Data listing
+-------+
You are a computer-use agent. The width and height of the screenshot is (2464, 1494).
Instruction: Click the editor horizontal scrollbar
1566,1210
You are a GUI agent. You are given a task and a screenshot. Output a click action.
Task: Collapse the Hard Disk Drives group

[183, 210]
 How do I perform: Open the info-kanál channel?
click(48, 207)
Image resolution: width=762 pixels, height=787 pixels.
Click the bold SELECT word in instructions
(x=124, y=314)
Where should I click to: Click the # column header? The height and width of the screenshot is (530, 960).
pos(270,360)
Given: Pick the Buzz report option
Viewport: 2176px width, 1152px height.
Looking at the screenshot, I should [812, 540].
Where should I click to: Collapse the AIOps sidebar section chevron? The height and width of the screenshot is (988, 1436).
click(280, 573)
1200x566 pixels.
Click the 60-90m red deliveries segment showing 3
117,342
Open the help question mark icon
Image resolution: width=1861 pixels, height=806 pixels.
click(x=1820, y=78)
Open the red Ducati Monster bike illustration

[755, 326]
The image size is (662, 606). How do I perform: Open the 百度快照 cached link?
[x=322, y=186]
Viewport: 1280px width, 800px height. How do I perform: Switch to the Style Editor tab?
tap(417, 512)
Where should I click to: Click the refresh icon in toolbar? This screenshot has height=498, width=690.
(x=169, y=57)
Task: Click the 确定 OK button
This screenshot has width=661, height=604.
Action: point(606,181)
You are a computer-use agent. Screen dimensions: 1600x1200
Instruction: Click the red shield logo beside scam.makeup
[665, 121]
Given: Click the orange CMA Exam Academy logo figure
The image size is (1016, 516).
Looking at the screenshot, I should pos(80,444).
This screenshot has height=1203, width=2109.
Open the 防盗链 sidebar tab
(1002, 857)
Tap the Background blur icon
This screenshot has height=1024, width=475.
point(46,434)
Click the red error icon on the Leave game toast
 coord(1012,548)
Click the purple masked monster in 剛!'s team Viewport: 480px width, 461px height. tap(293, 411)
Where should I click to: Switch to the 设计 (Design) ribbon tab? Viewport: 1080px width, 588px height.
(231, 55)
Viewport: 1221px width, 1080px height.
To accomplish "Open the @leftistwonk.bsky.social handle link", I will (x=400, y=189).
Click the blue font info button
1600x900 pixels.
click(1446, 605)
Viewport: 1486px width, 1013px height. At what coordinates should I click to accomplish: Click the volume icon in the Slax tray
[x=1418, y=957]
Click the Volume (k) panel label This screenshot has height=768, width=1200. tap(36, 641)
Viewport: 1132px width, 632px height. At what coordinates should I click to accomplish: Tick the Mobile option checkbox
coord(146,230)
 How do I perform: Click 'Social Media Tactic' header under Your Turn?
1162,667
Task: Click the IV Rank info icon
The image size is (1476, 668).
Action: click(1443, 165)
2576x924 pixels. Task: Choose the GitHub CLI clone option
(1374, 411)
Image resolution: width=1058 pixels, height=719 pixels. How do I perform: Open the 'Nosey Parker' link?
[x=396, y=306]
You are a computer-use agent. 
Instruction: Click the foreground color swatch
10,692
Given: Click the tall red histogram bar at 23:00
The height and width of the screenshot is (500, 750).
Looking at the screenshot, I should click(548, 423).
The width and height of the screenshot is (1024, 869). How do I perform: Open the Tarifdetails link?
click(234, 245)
+-------+
§ Given task
Copy every row above word for word.

§ Solution
You are a computer-use agent. The width and height of the screenshot is (2464, 1494).
Instruction: Click the editor horizontal scrollbar
1566,1210
You are a GUI agent. You are given a task and a screenshot. Output a click action.
Task: Collapse the Hard Disk Drives group

[183, 210]
 How do I perform: Open the info-kanál channel?
click(48, 207)
Image resolution: width=762 pixels, height=787 pixels.
Click the bold SELECT word in instructions
(x=124, y=314)
Where should I click to: Click the # column header? The height and width of the screenshot is (530, 960).
pos(270,360)
Given: Pick the Buzz report option
Viewport: 2176px width, 1152px height.
Looking at the screenshot, I should [812, 540].
Where should I click to: Collapse the AIOps sidebar section chevron? The height and width of the screenshot is (988, 1436).
click(280, 573)
1200x566 pixels.
Click the 60-90m red deliveries segment showing 3
117,342
Open the help question mark icon
Image resolution: width=1861 pixels, height=806 pixels.
click(x=1820, y=78)
Open the red Ducati Monster bike illustration

[755, 326]
The image size is (662, 606). How do I perform: Open the 百度快照 cached link?
[x=322, y=186]
Viewport: 1280px width, 800px height. How do I perform: Switch to the Style Editor tab?
tap(417, 512)
Where should I click to: Click the refresh icon in toolbar? This screenshot has height=498, width=690.
(x=169, y=57)
Task: Click the 确定 OK button
This screenshot has width=661, height=604.
Action: point(606,181)
You are a computer-use agent. Screen dimensions: 1600x1200
Instruction: Click the red shield logo beside scam.makeup
[665, 121]
Given: Click the orange CMA Exam Academy logo figure
The image size is (1016, 516).
Looking at the screenshot, I should pos(80,444).
This screenshot has height=1203, width=2109.
Open the 防盗链 sidebar tab
(1002, 857)
Tap the Background blur icon
This screenshot has height=1024, width=475.
point(46,434)
Click the red error icon on the Leave game toast
 coord(1012,548)
Click the purple masked monster in 剛!'s team Viewport: 480px width, 461px height. tap(293, 411)
Where should I click to: Switch to the 设计 (Design) ribbon tab? Viewport: 1080px width, 588px height.
(231, 55)
Viewport: 1221px width, 1080px height.
To accomplish "Open the @leftistwonk.bsky.social handle link", I will (x=400, y=189).
Click the blue font info button
1600x900 pixels.
click(1446, 605)
Viewport: 1486px width, 1013px height. At what coordinates should I click to accomplish: Click the volume icon in the Slax tray
[x=1418, y=957]
Click the Volume (k) panel label This screenshot has height=768, width=1200. tap(36, 641)
Viewport: 1132px width, 632px height. At what coordinates should I click to accomplish: Tick the Mobile option checkbox
coord(146,230)
 How do I perform: Click 'Social Media Tactic' header under Your Turn?
1162,667
Task: Click the IV Rank info icon
The image size is (1476, 668).
Action: click(1443, 165)
2576x924 pixels. Task: Choose the GitHub CLI clone option
(1374, 411)
Image resolution: width=1058 pixels, height=719 pixels. How do I perform: Open the 'Nosey Parker' link?
[x=396, y=306]
You are a computer-use agent. 
Instruction: Click the foreground color swatch
10,692
Given: Click the tall red histogram bar at 23:00
The height and width of the screenshot is (500, 750).
Looking at the screenshot, I should click(548, 423).
The width and height of the screenshot is (1024, 869). How do I perform: Open the Tarifdetails link?
click(234, 245)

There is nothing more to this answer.